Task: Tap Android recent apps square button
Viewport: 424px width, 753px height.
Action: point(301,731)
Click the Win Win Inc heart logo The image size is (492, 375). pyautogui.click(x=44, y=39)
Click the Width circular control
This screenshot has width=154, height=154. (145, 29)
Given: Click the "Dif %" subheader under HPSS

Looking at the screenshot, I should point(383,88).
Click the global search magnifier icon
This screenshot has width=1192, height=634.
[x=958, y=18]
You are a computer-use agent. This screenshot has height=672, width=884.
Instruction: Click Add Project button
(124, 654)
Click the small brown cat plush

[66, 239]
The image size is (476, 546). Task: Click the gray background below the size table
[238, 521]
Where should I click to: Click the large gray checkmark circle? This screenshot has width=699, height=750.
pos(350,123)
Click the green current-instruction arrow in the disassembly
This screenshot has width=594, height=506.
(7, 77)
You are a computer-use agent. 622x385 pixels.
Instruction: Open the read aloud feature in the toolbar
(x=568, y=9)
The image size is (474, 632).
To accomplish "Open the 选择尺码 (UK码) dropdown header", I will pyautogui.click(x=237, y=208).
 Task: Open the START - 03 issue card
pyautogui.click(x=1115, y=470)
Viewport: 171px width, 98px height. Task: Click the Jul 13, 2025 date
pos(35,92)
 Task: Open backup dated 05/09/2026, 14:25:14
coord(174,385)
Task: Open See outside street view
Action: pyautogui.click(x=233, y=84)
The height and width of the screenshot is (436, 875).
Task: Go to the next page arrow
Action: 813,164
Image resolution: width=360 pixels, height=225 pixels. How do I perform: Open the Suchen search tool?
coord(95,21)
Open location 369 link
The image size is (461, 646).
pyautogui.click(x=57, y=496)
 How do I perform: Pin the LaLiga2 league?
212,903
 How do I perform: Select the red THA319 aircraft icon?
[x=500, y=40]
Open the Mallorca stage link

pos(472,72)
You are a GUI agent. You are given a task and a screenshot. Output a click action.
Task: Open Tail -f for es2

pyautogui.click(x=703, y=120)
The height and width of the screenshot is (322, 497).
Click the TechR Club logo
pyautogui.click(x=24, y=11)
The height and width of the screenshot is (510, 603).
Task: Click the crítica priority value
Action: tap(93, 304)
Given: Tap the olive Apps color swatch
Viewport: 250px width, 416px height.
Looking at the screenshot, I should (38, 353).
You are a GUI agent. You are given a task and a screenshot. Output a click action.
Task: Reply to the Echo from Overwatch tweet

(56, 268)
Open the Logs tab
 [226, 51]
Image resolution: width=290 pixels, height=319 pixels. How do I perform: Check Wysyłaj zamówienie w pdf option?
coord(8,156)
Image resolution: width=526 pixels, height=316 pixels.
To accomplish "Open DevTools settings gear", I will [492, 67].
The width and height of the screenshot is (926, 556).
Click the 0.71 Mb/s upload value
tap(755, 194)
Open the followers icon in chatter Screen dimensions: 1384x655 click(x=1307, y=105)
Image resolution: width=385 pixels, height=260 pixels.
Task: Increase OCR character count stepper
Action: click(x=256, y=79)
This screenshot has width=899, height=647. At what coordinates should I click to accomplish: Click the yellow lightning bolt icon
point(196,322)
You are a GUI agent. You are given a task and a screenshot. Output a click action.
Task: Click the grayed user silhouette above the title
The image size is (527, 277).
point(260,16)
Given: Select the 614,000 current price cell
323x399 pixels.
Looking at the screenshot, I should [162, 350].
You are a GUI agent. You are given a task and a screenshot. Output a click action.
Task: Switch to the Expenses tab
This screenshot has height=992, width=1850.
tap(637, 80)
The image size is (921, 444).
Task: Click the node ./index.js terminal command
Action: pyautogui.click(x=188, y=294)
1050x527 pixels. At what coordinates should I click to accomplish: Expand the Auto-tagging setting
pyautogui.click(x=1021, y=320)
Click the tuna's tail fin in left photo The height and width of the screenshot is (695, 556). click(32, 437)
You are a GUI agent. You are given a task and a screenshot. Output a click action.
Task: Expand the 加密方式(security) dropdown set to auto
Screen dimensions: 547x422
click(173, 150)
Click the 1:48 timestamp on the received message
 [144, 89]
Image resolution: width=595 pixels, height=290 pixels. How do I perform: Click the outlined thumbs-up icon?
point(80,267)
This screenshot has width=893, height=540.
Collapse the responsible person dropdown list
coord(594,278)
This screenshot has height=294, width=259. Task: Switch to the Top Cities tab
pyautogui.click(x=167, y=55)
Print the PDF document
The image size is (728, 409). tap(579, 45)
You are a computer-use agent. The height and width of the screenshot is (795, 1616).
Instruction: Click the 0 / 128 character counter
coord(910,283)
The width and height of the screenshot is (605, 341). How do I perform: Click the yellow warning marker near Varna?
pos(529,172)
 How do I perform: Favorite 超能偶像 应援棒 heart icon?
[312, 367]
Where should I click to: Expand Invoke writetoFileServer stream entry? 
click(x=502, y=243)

• TASK DESCRIPTION:
Go through the listing above. Show each line where the word "computer" is found.

• PROBLEM SOLUTION:
You are a computer-use agent. This screenshot has height=672, width=884.
You are a computer-use agent. 622x385 pixels.
You are a computer-use agent. The height and width of the screenshot is (795, 1616).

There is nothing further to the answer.